The production was a partnership between Globo Filmes and SporTV, with distribution by Downtown Filmes. Screenwriter Thiago Iacocca worked on the film, and the production team included André Wainer, Bruno Tinoco, Gabriel Wainer, Luiz Porto, and Pedro Curi.

== Cast ==
The film features testimonials from:

- Zico;
- Ronaldo;
- Léo Júnior;
- José Carlos Araújo;
- Paulo César Carpegiani;
- Carlos Alberto Parreira;
- Mauro Beting;
- Daniela Boaventura;

== Release ==
The film was released on April 30, 2026, premiering in 511 theaters across Brazil.

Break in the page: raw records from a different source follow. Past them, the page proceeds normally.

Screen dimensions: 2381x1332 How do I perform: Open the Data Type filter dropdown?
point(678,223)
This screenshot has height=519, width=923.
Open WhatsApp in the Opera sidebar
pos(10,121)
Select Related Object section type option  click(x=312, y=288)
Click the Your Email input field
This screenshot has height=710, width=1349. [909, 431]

The film’s premiere party, held at the Village Mall cinema in Barra da Tijuca, a neighborhood in Rio de Janeiro, was attended by artists such as Marcos Palmeira, Flamengo president Luiz Eduardo Baptista, and former referee Arnaldo Cezar Coelho, as well as several athletes including Andrade, Pedro, Jorginho, Lucas Paquetá, Rodrigo Caio, Cláudio Adão, and Léo Ortiz. In São Paulo, there was also a premiere screening at Shopping Iguatemi in the Jardins neighborhood, attended by Zico.

== Reception ==
According to journalist Alícia Carracena of Quem magazine, the documentary drew an audience of over 65,000 viewers in theaters. In its opening week, the film became the fifth most-watched movie in the country, grossing over 360,000 reais.

=== Critical reception ===
Angelo Cordeiro, writing for Rolling Stone Brazil, gave the documentary a positive review and noted that “beyond the reverence for the idol—and, for some, the hero.” The documentary reaffirms something that is often said with a certain cynicism [...] Getting to know Zico does not diminish what he represents; on the contrary, it amplifies it. By revealing his more human layers, the film suggests that some journeys do not need to be shielded from reality." Marcelo Janot, of the newspaper O Globo, gave the film a positive review: “Contrary to expectations of a work intended only for the already converted, the documentary ‘Zico, the Samurai of Quintino,’ directed by João Wainer, balances the athlete’s career with an engaging portrait of the human being Arthur Antunes Coimbra.” however, he criticized an excess of material on Japan, given Zico’s performance in Brazil.

Marcos Augusto Gonçalves, writing for the Folha de S.Paulo newspaper, gave the film a positive review and noted, “Between its successes and questionable choices, the film deepens interest in Zico’s life and leaves a lasting impression on the viewer.” Luiz Oricchio, writing for the São Paulo newspaper O Estado de S. Paulo, noted that “the documentary does not fail to recall the low points of this career full of highs.”